_Task to complete:_
Your answer should be the exact lines of the data below from the one containing "2023 (42, 1953)" through the one containing "Application mobile (79, 1798)"; please include nothing else.

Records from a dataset
──────────

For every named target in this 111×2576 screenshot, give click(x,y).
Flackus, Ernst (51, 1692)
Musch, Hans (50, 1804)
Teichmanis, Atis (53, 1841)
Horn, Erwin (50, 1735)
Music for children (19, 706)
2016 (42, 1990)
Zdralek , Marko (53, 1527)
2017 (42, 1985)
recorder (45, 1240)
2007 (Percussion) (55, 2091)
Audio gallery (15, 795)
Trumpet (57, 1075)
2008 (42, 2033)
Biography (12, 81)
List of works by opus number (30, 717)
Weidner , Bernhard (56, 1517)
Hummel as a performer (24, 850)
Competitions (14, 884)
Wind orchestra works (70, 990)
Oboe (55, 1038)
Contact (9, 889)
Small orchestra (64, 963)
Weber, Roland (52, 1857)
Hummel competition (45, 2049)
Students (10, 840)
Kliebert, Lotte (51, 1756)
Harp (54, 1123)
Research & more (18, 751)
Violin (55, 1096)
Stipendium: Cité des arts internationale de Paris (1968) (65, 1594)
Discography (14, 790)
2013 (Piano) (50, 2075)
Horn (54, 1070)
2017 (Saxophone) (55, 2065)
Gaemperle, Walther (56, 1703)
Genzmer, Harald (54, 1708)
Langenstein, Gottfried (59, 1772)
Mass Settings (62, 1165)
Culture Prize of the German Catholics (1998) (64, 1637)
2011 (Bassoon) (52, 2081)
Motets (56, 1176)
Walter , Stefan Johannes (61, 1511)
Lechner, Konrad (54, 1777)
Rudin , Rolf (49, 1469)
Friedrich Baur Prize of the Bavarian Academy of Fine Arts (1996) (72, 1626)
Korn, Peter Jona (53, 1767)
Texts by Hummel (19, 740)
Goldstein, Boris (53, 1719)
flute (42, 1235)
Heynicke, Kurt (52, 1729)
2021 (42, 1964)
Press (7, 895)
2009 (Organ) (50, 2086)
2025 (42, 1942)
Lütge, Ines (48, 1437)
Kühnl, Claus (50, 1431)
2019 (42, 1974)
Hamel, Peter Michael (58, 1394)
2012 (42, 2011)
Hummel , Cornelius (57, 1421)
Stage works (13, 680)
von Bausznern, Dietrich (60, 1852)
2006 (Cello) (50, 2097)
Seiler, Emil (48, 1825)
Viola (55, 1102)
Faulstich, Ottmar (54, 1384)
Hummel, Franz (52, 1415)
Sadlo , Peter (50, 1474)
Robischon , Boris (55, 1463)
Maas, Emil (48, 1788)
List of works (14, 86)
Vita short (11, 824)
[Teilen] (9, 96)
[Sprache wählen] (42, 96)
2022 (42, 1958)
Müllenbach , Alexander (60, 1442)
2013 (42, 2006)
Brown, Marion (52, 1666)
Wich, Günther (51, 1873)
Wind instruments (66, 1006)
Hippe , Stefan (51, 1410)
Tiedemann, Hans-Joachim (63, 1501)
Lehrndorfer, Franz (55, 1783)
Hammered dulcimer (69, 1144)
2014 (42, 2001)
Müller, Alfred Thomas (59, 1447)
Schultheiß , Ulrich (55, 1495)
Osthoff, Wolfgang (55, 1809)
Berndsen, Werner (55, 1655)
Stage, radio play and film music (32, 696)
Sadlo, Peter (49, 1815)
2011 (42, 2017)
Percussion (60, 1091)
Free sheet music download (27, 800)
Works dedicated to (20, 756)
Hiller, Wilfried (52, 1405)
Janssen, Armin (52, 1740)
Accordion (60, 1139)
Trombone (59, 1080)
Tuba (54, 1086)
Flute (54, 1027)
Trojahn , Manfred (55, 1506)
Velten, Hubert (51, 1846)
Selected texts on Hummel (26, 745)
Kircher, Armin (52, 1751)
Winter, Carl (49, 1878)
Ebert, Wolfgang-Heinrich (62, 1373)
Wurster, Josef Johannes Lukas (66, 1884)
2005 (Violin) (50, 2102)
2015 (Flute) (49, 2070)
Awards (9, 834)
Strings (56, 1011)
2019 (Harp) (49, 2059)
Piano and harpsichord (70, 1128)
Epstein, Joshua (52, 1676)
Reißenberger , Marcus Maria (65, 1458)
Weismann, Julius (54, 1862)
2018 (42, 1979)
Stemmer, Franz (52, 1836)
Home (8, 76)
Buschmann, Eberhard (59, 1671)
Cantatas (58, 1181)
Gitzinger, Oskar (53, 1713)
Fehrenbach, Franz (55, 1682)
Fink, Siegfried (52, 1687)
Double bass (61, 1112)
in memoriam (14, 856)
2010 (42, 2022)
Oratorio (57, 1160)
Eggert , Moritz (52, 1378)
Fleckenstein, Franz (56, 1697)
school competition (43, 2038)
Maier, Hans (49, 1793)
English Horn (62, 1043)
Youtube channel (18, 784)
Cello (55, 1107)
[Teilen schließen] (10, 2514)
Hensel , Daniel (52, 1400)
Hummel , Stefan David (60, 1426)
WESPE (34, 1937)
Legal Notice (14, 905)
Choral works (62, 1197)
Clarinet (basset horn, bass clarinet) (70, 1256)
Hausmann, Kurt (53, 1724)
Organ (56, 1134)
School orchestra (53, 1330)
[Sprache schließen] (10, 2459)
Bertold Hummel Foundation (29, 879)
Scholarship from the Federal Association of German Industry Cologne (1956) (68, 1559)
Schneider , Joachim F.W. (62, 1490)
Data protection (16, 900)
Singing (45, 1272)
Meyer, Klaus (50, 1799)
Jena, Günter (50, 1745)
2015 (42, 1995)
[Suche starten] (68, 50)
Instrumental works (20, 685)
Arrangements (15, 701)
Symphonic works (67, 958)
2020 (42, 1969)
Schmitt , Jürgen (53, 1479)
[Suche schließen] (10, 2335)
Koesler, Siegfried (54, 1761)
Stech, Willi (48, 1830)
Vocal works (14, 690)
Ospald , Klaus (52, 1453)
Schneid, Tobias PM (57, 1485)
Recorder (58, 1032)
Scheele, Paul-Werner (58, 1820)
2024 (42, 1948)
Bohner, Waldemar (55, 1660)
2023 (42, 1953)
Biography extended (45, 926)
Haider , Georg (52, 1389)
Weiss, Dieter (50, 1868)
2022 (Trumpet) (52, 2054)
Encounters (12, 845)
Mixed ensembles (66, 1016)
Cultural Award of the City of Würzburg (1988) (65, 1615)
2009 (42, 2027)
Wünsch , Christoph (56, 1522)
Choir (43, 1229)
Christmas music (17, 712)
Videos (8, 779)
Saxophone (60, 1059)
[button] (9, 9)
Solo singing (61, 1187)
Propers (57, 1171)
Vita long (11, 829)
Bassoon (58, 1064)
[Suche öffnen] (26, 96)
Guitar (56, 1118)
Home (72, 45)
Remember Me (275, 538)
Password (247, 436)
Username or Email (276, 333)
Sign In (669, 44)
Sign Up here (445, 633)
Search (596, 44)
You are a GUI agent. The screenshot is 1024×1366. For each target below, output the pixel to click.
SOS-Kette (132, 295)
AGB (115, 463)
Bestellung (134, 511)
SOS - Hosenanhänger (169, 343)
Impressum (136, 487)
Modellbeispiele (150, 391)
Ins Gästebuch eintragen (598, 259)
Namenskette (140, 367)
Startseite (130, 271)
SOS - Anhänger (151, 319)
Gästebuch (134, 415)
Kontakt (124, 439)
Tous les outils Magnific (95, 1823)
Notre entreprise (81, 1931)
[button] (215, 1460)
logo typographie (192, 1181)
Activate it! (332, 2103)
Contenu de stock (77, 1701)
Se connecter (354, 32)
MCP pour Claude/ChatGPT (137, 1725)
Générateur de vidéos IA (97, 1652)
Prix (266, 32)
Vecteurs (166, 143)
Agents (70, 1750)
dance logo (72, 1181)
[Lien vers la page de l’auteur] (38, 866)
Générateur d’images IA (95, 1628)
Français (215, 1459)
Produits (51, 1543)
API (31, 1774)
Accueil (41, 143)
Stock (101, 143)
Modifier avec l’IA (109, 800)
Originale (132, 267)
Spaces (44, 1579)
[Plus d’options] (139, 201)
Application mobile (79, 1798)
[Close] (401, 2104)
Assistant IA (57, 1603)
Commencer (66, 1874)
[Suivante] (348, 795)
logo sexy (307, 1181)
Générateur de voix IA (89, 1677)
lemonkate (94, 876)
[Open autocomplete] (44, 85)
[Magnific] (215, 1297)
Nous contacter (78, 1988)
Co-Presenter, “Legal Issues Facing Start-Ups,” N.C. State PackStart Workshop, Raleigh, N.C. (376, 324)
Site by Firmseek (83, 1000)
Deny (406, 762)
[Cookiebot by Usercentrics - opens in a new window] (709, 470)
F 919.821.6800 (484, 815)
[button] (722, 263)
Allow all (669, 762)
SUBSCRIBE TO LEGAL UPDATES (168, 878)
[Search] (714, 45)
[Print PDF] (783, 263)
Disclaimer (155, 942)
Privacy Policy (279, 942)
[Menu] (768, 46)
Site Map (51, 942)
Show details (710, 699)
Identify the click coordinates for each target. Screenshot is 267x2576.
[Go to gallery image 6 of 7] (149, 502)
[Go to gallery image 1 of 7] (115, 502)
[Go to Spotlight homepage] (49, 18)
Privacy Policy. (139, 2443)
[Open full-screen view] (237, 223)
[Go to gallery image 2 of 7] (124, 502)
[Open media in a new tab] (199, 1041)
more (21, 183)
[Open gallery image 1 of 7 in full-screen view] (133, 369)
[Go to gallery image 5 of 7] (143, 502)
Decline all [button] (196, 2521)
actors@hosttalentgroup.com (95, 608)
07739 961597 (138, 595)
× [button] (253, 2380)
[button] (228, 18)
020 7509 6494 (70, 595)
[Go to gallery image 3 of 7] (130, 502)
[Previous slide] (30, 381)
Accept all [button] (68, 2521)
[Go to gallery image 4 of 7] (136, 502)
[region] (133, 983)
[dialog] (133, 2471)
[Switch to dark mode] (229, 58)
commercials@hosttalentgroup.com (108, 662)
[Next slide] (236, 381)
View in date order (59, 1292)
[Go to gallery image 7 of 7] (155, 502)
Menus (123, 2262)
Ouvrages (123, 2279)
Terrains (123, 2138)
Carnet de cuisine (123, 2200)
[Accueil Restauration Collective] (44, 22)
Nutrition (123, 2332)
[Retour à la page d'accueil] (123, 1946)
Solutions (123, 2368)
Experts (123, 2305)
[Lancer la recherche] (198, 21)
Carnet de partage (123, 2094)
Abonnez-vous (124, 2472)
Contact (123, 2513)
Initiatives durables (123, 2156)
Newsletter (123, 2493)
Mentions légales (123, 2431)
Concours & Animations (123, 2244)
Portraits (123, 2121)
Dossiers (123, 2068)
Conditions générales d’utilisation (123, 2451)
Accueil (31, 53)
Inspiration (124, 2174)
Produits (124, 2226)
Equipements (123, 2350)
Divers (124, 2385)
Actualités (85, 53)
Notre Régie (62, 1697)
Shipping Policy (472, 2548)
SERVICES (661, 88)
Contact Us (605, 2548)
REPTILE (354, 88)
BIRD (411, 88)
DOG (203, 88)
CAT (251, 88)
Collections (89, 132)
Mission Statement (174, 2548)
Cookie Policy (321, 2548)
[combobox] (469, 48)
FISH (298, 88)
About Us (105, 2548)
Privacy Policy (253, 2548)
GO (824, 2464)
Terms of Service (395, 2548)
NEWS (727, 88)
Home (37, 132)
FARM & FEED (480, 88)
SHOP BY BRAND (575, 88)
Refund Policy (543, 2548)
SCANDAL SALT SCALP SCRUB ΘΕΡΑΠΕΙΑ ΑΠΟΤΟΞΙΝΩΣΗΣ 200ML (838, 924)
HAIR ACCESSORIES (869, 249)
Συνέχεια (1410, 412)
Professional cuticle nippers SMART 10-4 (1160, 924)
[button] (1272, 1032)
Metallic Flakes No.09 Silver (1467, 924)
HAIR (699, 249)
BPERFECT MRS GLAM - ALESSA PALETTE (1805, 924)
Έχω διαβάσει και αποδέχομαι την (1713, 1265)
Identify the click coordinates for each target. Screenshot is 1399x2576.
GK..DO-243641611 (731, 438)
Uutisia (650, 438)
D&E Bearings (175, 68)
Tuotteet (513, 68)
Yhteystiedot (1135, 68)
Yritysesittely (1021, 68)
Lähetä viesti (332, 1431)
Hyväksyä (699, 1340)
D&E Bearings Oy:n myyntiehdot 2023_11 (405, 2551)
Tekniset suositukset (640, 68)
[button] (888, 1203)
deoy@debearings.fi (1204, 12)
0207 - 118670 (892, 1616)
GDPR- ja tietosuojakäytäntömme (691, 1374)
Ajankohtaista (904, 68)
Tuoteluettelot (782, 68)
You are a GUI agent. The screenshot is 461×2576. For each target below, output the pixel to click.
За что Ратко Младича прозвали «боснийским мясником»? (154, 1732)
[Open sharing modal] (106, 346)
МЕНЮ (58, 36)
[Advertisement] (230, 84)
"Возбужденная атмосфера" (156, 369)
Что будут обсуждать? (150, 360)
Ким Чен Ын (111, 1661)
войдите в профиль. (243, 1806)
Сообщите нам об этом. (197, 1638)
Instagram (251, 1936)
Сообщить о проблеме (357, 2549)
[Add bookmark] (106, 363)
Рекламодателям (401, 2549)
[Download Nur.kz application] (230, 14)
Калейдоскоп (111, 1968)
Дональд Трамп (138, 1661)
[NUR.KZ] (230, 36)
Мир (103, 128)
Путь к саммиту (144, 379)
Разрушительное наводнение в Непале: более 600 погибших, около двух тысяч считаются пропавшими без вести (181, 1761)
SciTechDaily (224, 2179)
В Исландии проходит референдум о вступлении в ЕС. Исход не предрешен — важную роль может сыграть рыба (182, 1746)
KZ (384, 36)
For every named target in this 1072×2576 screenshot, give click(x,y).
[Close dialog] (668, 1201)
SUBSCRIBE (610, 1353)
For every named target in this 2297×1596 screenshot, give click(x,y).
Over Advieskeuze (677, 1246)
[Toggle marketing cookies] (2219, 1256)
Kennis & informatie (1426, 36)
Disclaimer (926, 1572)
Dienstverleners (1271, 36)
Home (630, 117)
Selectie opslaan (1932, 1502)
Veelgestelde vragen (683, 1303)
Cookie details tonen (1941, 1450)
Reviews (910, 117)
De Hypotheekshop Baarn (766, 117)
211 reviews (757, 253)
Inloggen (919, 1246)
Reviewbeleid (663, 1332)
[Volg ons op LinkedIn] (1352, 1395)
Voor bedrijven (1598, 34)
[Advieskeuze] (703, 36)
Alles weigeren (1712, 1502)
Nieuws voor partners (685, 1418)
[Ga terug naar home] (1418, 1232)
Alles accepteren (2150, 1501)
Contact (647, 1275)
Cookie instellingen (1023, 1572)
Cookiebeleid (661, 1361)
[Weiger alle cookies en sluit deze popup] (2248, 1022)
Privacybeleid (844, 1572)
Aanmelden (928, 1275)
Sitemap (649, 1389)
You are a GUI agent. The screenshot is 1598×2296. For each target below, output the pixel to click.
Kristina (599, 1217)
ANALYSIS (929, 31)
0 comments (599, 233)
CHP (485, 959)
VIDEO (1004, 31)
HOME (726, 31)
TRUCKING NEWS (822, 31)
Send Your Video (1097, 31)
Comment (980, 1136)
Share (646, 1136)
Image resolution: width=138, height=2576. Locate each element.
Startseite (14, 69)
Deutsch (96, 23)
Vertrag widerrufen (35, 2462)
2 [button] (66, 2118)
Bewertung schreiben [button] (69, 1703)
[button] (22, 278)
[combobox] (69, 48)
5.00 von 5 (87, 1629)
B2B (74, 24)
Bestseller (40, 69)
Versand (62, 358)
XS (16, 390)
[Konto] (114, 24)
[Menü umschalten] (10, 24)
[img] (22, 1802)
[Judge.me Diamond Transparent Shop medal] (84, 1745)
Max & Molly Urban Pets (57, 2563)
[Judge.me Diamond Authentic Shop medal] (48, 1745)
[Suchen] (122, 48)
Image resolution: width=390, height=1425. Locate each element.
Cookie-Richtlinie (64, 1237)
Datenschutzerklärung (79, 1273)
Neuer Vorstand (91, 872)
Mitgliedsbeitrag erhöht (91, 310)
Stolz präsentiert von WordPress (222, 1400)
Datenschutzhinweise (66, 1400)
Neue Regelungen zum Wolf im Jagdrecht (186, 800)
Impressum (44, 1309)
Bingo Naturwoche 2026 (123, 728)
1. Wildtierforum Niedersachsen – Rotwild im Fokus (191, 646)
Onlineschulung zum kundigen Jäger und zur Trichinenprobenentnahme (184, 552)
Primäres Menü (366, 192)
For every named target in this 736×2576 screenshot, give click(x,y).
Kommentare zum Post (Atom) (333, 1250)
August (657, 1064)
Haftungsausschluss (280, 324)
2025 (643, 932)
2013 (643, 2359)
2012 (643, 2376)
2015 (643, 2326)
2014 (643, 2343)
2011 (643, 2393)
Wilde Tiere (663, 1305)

──────────

_Response to the task:_
2023 (42, 1953)
Biography extended (45, 926)
Haider , Georg (52, 1389)
Weiss, Dieter (50, 1868)
2022 (Trumpet) (52, 2054)
Encounters (12, 845)
Mixed ensembles (66, 1016)
Cultural Award of the City of Würzburg (1988) (65, 1615)
2009 (42, 2027)
Wünsch , Christoph (56, 1522)
Choir (43, 1229)
Christmas music (17, 712)
Videos (8, 779)
Saxophone (60, 1059)
[button] (9, 9)
Solo singing (61, 1187)
Propers (57, 1171)
Vita long (11, 829)
Bassoon (58, 1064)
[Suche öffnen] (26, 96)
Guitar (56, 1118)
Home (72, 45)
Remember Me (275, 538)
Password (247, 436)
Username or Email (276, 333)
Sign In (669, 44)
Sign Up here (445, 633)
Search (596, 44)
You are a GUI agent. The screenshot is 1024×1366. For each target below, output the pixel to click.
SOS-Kette (132, 295)
AGB (115, 463)
Bestellung (134, 511)
SOS - Hosenanhänger (169, 343)
Impressum (136, 487)
Modellbeispiele (150, 391)
Ins Gästebuch eintragen (598, 259)
Namenskette (140, 367)
Startseite (130, 271)
SOS - Anhänger (151, 319)
Gästebuch (134, 415)
Kontakt (124, 439)
Tous les outils Magnific (95, 1823)
Notre entreprise (81, 1931)
[button] (215, 1460)
logo typographie (192, 1181)
Activate it! (332, 2103)
Contenu de stock (77, 1701)
Se connecter (354, 32)
MCP pour Claude/ChatGPT (137, 1725)
Générateur de vidéos IA (97, 1652)
Prix (266, 32)
Vecteurs (166, 143)
Agents (70, 1750)
dance logo (72, 1181)
[Lien vers la page de l’auteur] (38, 866)
Générateur d’images IA (95, 1628)
Français (215, 1459)
Produits (51, 1543)
API (31, 1774)
Accueil (41, 143)
Stock (101, 143)
Modifier avec l’IA (109, 800)
Originale (132, 267)
Spaces (44, 1579)
[Plus d’options] (139, 201)
Application mobile (79, 1798)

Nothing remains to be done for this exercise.